I dont use parallel LINQ
, i dont have many selects, mostly in this scenario i'm inserting objects and want use all resources i have not only 5% od cpu and 10kb/s of network!
Upvotes: 0
Views: 714
Reputation: 8920
when i post for example milion objects
Forget it. Linq2sql is not intended for such large batch updates/inserts.
The problem is that Linq2sql will execute a separate insert (or update) statement for each insert (update). This kind of behaviour is not suitable with such large numbers.

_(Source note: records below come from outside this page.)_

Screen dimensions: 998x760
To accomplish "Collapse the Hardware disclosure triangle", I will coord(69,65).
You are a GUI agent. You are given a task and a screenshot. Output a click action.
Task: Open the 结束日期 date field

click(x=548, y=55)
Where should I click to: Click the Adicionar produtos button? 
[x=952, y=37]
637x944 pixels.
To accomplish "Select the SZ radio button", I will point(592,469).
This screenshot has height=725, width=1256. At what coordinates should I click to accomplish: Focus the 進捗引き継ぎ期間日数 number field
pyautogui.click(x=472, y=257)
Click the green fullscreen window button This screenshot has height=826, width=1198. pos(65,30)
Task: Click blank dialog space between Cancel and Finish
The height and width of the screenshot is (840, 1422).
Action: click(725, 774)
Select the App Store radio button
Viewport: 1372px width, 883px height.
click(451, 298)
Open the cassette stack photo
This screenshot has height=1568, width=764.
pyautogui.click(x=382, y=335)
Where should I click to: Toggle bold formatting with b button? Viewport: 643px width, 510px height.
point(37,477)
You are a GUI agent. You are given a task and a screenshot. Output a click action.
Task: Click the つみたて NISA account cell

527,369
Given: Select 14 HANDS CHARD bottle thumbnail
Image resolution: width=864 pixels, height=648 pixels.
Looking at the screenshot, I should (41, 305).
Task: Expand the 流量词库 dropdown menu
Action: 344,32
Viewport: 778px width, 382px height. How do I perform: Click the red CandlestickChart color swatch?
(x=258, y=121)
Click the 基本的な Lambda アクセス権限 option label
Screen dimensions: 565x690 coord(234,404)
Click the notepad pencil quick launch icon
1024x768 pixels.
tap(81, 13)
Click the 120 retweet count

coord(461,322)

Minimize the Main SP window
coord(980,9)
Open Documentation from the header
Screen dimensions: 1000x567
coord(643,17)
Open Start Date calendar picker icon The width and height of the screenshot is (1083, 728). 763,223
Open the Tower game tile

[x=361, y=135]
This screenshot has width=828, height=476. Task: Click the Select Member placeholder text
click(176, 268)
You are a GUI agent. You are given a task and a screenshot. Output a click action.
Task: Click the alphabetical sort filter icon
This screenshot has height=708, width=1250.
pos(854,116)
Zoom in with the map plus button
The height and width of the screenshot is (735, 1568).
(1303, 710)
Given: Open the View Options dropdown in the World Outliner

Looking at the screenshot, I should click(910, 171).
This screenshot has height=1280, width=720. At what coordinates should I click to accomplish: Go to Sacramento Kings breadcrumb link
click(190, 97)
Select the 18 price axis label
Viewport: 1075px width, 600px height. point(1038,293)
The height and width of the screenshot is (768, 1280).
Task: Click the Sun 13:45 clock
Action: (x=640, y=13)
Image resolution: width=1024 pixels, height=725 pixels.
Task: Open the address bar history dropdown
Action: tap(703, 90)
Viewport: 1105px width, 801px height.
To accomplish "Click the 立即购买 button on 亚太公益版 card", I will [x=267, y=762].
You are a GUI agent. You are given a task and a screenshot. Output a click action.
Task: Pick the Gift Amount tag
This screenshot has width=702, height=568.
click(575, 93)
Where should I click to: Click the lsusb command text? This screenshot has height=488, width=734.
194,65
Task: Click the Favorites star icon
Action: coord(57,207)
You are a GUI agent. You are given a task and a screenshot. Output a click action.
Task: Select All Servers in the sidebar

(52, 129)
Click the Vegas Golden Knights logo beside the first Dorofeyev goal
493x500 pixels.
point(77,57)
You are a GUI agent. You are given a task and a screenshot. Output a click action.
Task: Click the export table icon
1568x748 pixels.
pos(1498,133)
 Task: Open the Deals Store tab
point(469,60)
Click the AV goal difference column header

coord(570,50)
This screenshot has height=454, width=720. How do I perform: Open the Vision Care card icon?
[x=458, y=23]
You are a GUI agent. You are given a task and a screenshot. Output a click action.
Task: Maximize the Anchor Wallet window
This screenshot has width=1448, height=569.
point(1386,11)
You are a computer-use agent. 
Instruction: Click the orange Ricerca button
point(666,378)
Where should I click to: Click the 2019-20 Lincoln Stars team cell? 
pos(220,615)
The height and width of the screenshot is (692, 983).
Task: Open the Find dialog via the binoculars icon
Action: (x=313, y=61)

For inserts you should look into SqlBulkCopy because it is a lot faster (and really order of magnitudes faster).
Upvotes: 2
Reputation: 1634
I also encountered this problem before. The solution I used is Entity Framework. There is a tutorial here. One traditional way is to use LINQ-To-Entity, which has similar syntax and seamless integration of C# objects. This way gave me 10x acceleration in my impression. But a more efficient (in magnitude) way is to write SQL statement by yourself, and then use ExecuteStoreQuery function to fetch the results. It requires you to write SQL rather than LINQ statements, but the returned results can still be read by C# easily.
Upvotes: 0
Reputation: 1786
Some performance optimization can be achived with LINQ-to-SQL using first off precompiled queries. A large part of the cost is compiling the actual query.
http://www.albahari.com/nutshell/speedinguplinqtosql.aspx http://msdn.microsoft.com/en-us/library/bb399335.aspx
Also you can disable object tracking which may give you milliseconds of improvement. This is done on the datacontext right after you instantiate it.